Fine needle aspiration biopsy, including ultrasound guidance; each additional lesion (List separately in addition to code for primary procedure)

© Copyright 2026 American Medical Association. All rights reserved.

Common Language Description

The CPT® Code 10006 refers to a fine needle aspiration biopsy (FNA) that includes ultrasound guidance for each additional lesion. This procedure utilizes a fine gauge needle, typically 22- or 25-gauge, along with a syringe to extract fluid from a cyst or to collect clusters of cells from a solid mass. The process begins with the cleansing of the biopsy site, followed by the physician locating the lump through palpation. In cases where the lump is not palpable, imaging guidance, such as ultrasound, is employed to facilitate the FNA biopsy.

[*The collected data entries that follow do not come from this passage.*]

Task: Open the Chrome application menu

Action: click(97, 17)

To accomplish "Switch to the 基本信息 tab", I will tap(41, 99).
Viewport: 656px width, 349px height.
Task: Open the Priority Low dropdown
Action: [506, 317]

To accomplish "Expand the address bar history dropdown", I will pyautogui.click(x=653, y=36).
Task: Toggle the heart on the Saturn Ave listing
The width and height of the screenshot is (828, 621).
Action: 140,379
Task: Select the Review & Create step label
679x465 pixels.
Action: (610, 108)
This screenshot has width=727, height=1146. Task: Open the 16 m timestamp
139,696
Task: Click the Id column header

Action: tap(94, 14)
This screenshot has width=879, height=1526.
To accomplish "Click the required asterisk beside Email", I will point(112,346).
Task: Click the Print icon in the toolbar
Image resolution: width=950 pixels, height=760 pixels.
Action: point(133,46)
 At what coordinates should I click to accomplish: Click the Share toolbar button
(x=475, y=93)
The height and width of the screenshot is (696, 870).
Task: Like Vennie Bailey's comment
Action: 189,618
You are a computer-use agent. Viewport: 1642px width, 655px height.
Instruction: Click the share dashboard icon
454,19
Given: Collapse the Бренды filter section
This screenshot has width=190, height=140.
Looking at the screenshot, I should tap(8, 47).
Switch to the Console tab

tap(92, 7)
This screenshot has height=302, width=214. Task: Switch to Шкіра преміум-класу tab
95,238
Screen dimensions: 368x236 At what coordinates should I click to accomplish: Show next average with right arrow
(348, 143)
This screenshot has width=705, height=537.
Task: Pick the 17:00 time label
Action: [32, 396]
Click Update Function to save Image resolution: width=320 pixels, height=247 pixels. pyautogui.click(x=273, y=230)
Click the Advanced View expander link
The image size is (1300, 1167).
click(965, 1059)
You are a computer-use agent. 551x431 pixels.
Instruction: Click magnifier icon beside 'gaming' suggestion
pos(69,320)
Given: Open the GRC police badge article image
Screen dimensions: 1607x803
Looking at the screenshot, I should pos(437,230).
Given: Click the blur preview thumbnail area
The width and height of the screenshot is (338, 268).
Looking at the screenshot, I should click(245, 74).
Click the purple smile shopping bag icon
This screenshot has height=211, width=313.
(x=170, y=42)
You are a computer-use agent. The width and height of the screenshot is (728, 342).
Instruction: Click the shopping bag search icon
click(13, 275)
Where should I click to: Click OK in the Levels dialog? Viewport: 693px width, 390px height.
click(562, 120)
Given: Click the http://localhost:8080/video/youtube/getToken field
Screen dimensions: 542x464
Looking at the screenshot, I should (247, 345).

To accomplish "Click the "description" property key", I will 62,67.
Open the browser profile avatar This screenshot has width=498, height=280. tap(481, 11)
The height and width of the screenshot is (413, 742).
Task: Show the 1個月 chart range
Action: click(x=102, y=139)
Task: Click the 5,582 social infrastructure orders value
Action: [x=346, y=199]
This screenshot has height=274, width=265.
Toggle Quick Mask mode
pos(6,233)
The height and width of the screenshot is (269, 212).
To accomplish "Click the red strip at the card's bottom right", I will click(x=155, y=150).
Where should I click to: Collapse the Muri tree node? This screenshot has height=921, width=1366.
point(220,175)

For masses that are easier to locate, fluoroscopic guidance may also be utilized. Once the needle is accurately positioned within the mass, a vacuum is created, and the physician performs multiple in-and-out motions with the needle while pulling back on the syringe to ensure an adequate tissue sample is obtained. It is common for several needle insertions to be necessary to collect sufficient material for analysis. The collected samples are then prepared by smearing them onto a microscope slide, allowing them to air dry, and subsequently fixing them through spraying or immersion in a liquid. After fixation, the smears are stained and examined under a microscope by a pathologist for diagnostic purposes. Notably, FNA does not require stitches and is generally performed on an outpatient basis, allowing many patients to return to their normal activities on the same day. For billing purposes, code 10005 is reported for the first lesion biopsied by FNA with ultrasound guidance, while code 10006 is designated for each additional lesion biopsied in the same session.